Get More out of Your Tax Refund with This Strategy
It’s tax return time. Many households are receiving tax refunds now or will over the next month or so, but too often, these refunds – which can amount to several thousands of dollars – are spent on consumer goods. Such emotion-based consumer spending typically has no significant impact on the household’s net worth or financial stability. Instead, it tends to perpetuate the mindless spending cycle that keeps too many American households stuck in the rut of paycheck-to-paycheck living.
Here is what we and other financial experts suggest such households ought to consider doing with their refunds instead:
- Set aside 25% of the refund for spending, if the head(s) of the household feels “the urge to splurge.” This should help to satisfy the primal spender within. Though, we encourage the spender takes the time to carefully consider what purchase would be the most meaningful.
- Add 25% of the refund to the household’s emergency fund. This should be held in accounts that are fairly liquid (or easily accessible). A savings account is a standard option, though its rates tend to hover somewhere between the average inflation rate and zero. Other possibilities include Certificates of Deposit that earn a little more interest than savings accounts. Money market accounts are also decent options, as well as interest-earning online savings accounts. Rarely will you find an account that offers quick access to your cash but pays interest above the current rate of inflation. If growing your money is your goal, then it’s not necessarily a bad thing that it will be further out of reach.
- Use another 25% of the refund to pay down debts. Either send it to the account charging the highest interest rate or to the account with the smallest balance. Where I differ from many financial experts is that I also suggest that you consider paying down your mortgage debt. Even though there currently are tax incentives connected to mortgage debt, debt is still debt. Until a mortgage is paid off, the home owner’s freedom (to move, to rent out the home, etc.) is restricted, just as with any other type of debt. It may seem like a long journey, but often households who double down on their mortgage can pay it off in nearly half the time.
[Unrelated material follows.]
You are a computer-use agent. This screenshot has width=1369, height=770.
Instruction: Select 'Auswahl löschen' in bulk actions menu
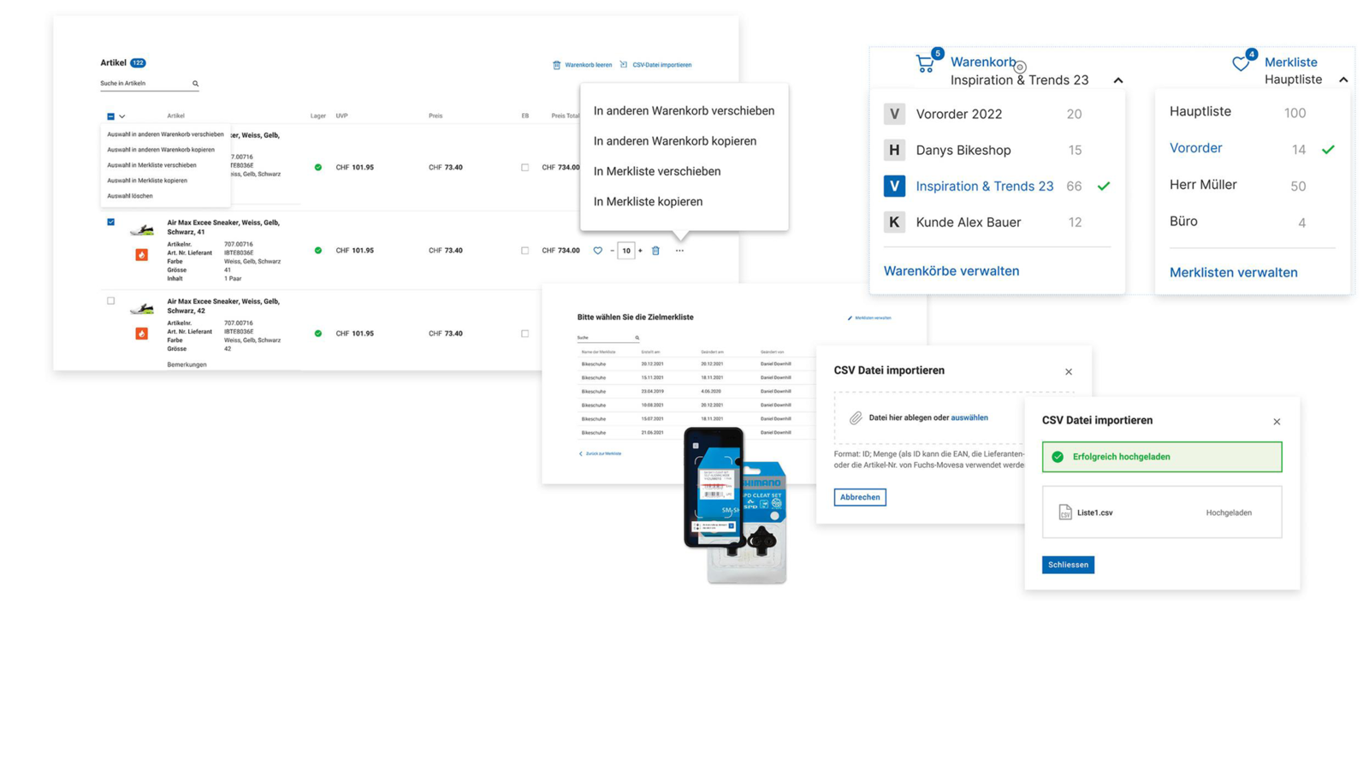(130, 196)
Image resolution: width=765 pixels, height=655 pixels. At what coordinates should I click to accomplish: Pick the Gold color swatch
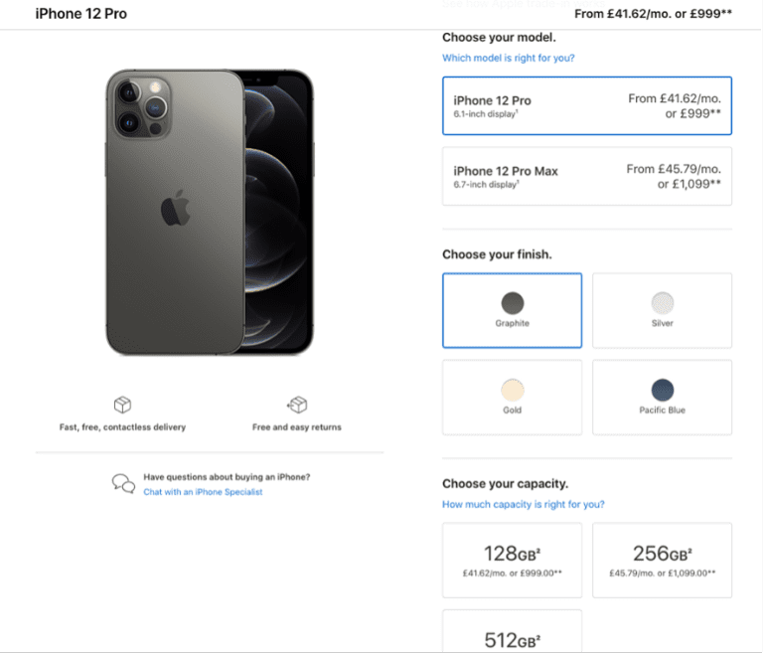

- Lastly, use the final 25% to add to long-term retirement investments, including 401(k)s, 403(b)s, and Individual Retirement Accounts. Compound interest is a key driver in your retirement fund. If you put in more money now, it will grow exponentially over the extra amount of time you will be giving it.
Although some of these suggestions might not be relevant to some households, the remaining suggestions probably are.
Please feel free to share your own successes and experiences with your tax refunds. What do you plan on doing with yours?